Роскомнадзор и Банк России в совместном письме разъяснили финансовым организациям требования к получению согласий заемщиков на обработку их персональных данных.
В начале письма говорится, что договор между финансовой организацией и заемщиком является сам по себе основанием для обработки персональных данных. Предлагать заемщику предоставить согласие нужно только в случае, если финансовая организация планирует обрабатывать персональные данные в целях, никак не связанных с исполнением договора, а также если она планирует перепоручить обработку ПД своего клиента третьим лицам.
«Вместе с тем обработка кредитором персональных данных в других целях, а также поручение кредитором обработки персональных данных другому лицу и раскрытие персональных данных третьим лицам <...> возможны только с согласия заемщика», — говорится в документе.

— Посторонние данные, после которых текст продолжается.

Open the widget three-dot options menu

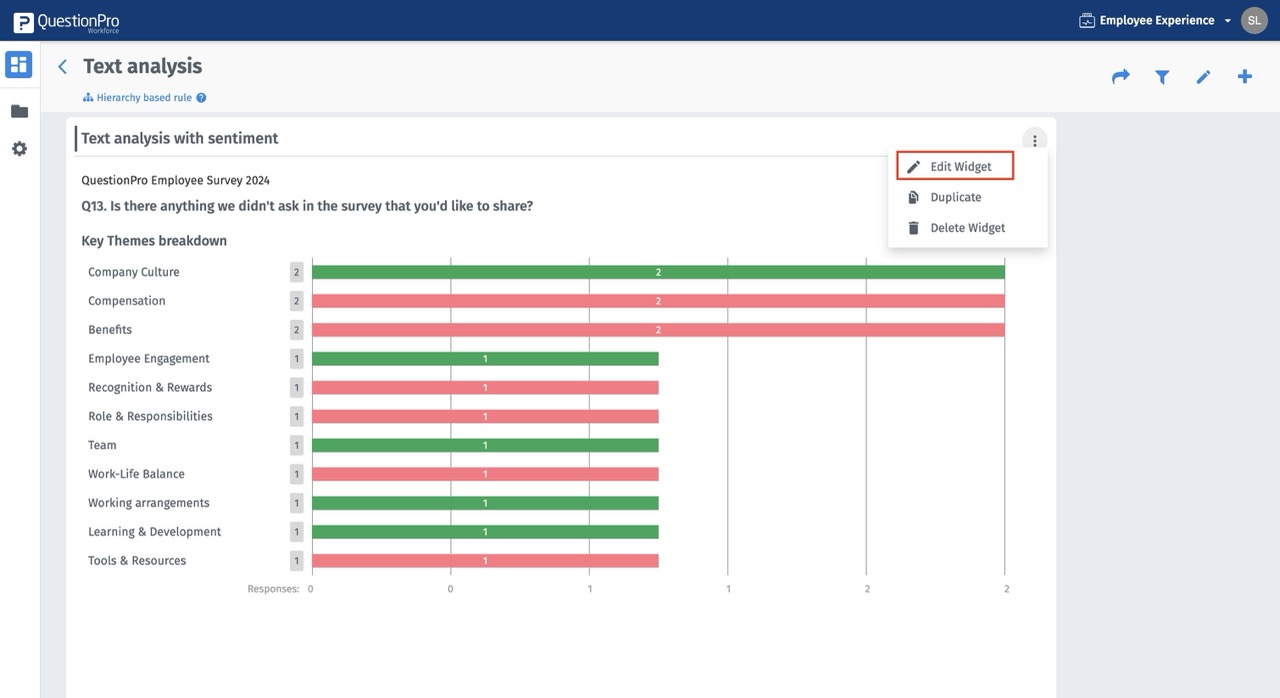point(1035,139)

Также там отмечается, что при предоставлении своих персональных данных и соответствующего согласия гражданин должен четко понимать, кому предоставляется согласие и данные, какие цели и задачи преследует финансовая организация, учитывая, что для исполнения условий договора предоставление человеком такого отдельного согласия не требуется.

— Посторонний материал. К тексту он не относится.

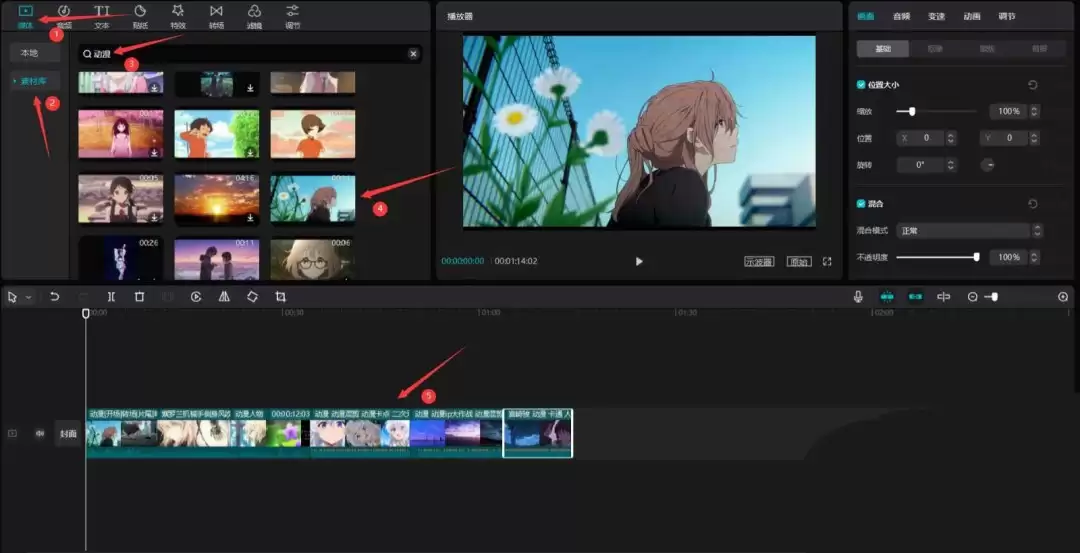The height and width of the screenshot is (553, 1080).
Task: Open the 滤镜 (Filters) panel
Action: [x=254, y=15]
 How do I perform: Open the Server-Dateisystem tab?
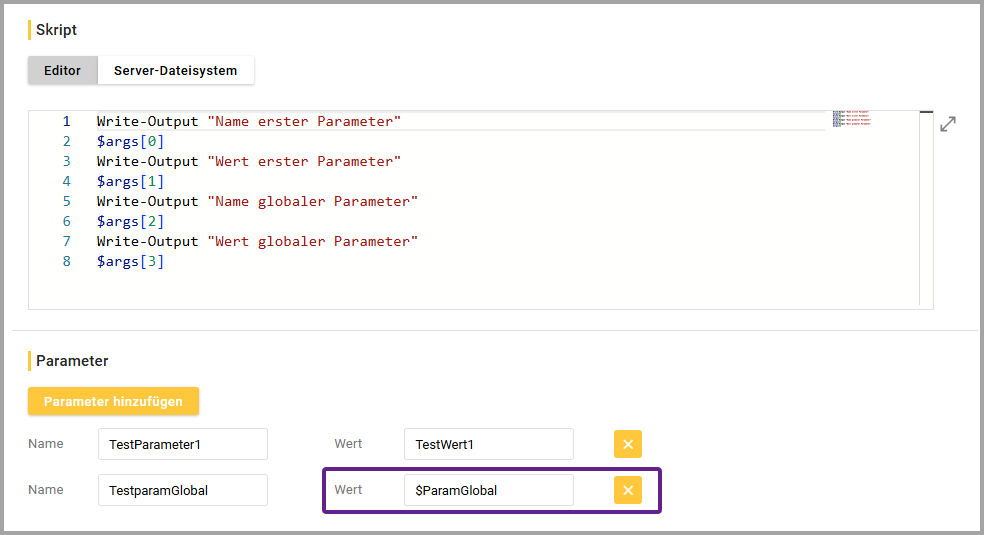(176, 71)
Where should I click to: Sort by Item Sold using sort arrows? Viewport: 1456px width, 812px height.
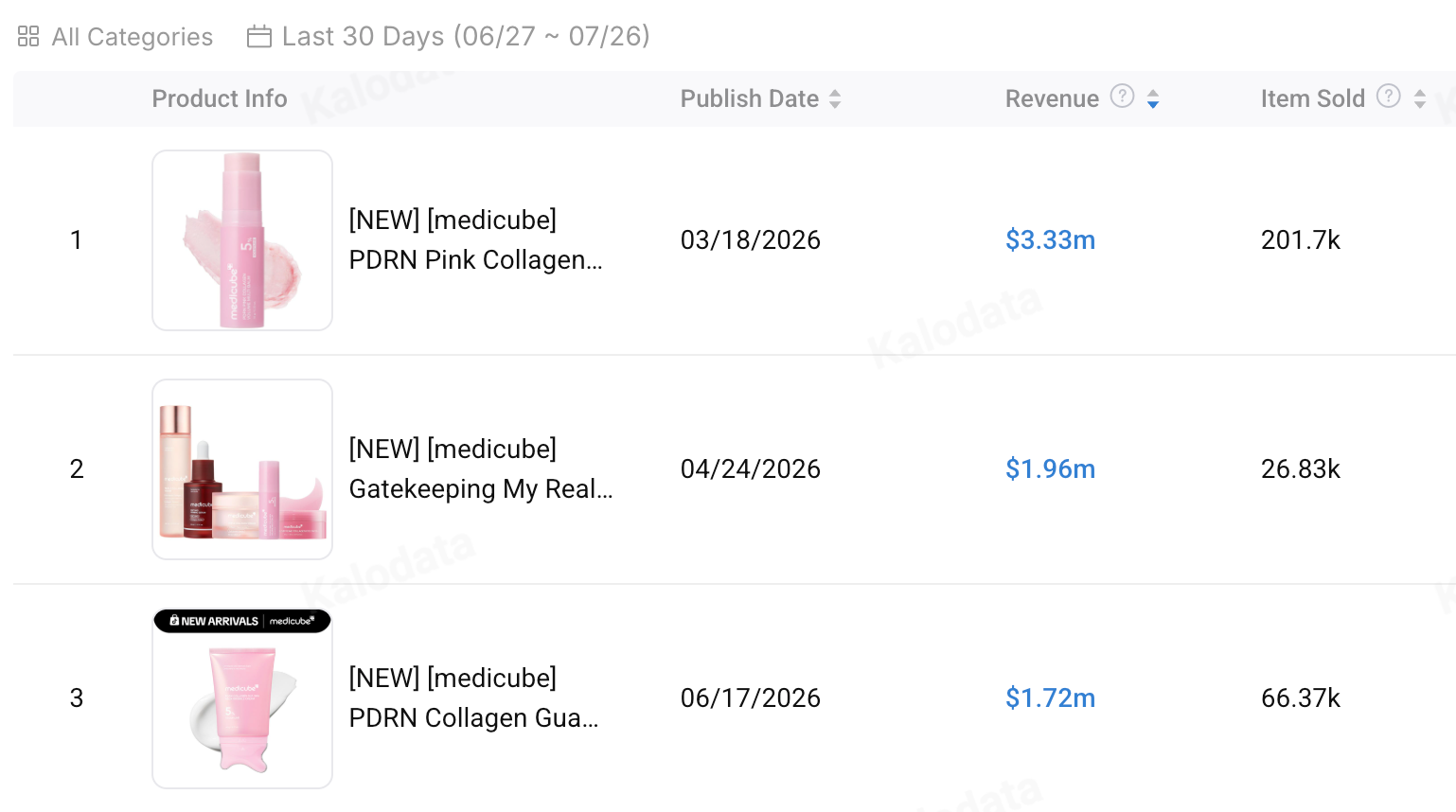(x=1419, y=98)
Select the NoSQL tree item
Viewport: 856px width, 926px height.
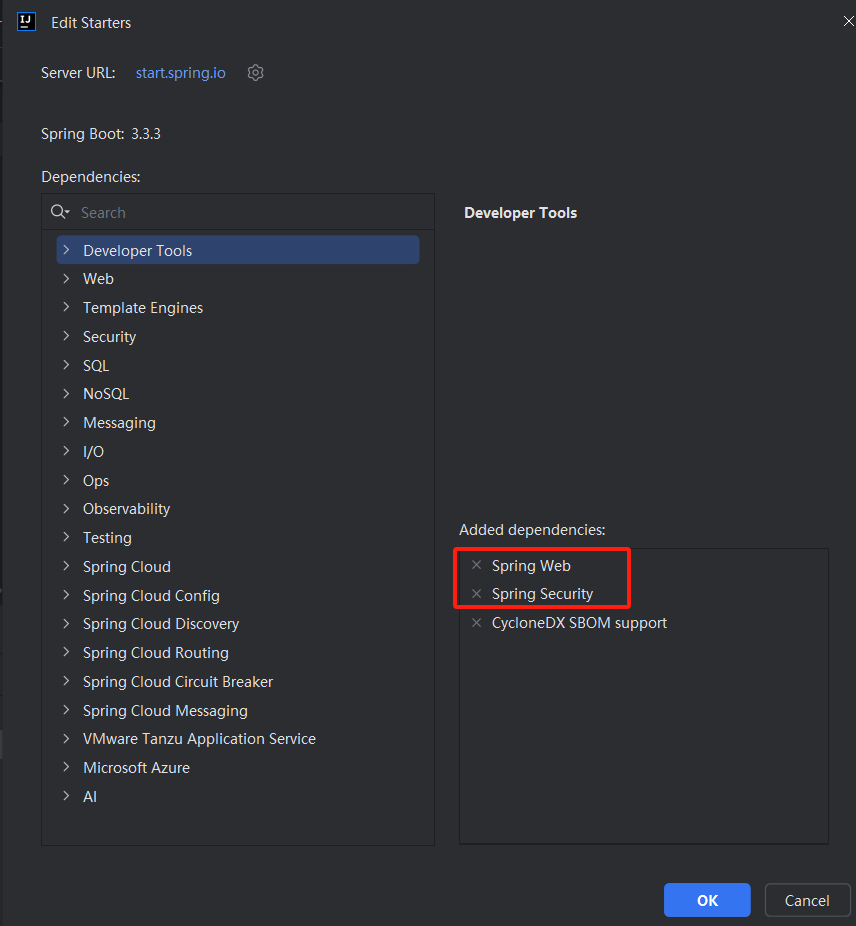[x=106, y=394]
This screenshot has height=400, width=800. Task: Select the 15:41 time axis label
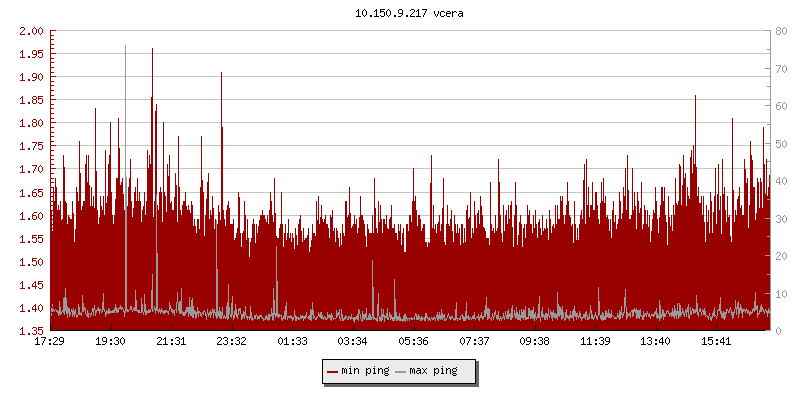(x=716, y=341)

«Полагаем наилучшей практикой получение отдельного согласия заемщика на обработку его персональных данных каждым оператором, а также на поручение кредитором обработки его персональных данных каждому другому лицу и на передачу его персональных данных каждому третьему лицу посредством оформления отдельного документа применительно к каждому такому оператору/другому лицу/третьему лицу либо посредством предоставления заемщику возможности проставления отдельной подписи применительно к каждому оператору/другому лицу/ третьему лицу (в случае указания в одном документе нескольких операторов/других лиц/третьих лиц)», — отмечено в письме.
Вместе с тем, там же говорится, что недопустимо получать общее согласие заемщика на обработку его ПД «неограниченным (неопределенным) кругом операторов, на поручение обработки его персональных данных неограниченному (неопределенному) кругу других лиц и передачу его персональных данных неограниченному (неопределенному) кругу третьих лиц».
Если же согласие включено в иные документы (например, заявление о предоставлении потребительского кредита (займа), согласие субъекта кредитной истории на получение кредитного отчета), то рекомендуется «обеспечить возможность выражения заемщиком согласия на обработку его персональных данных путем проставления заемщиком отдельной подписи о согласии в таком документе».
Отдельное согласие надо получать и в случаях, когда ПД собираются и обрабатываются в целях продвижения товаров, работ, услуг на рынке, а также при обработке биометрических данных заемщика.
В письме еще отмечается, что необходимо учитывать, что финансовая организация продолжит обработку персональных данных на основании предоставленного согласия даже после окончания действия договора.
Также Роскомнадзор и Банк России дополнительно напоминают, что обработка ПД должна ограничиваться достижением конкретных заранее определенных законных целей. Кроме того в предоставляемом кредитору согласии должен быть установлен срок обработки ПД. «При этом не допускать включения условия об автоматической пролонгации срока действия согласия на обработку персональных данных, или указания на бессрочное действие согласия», — говорится в конце письма.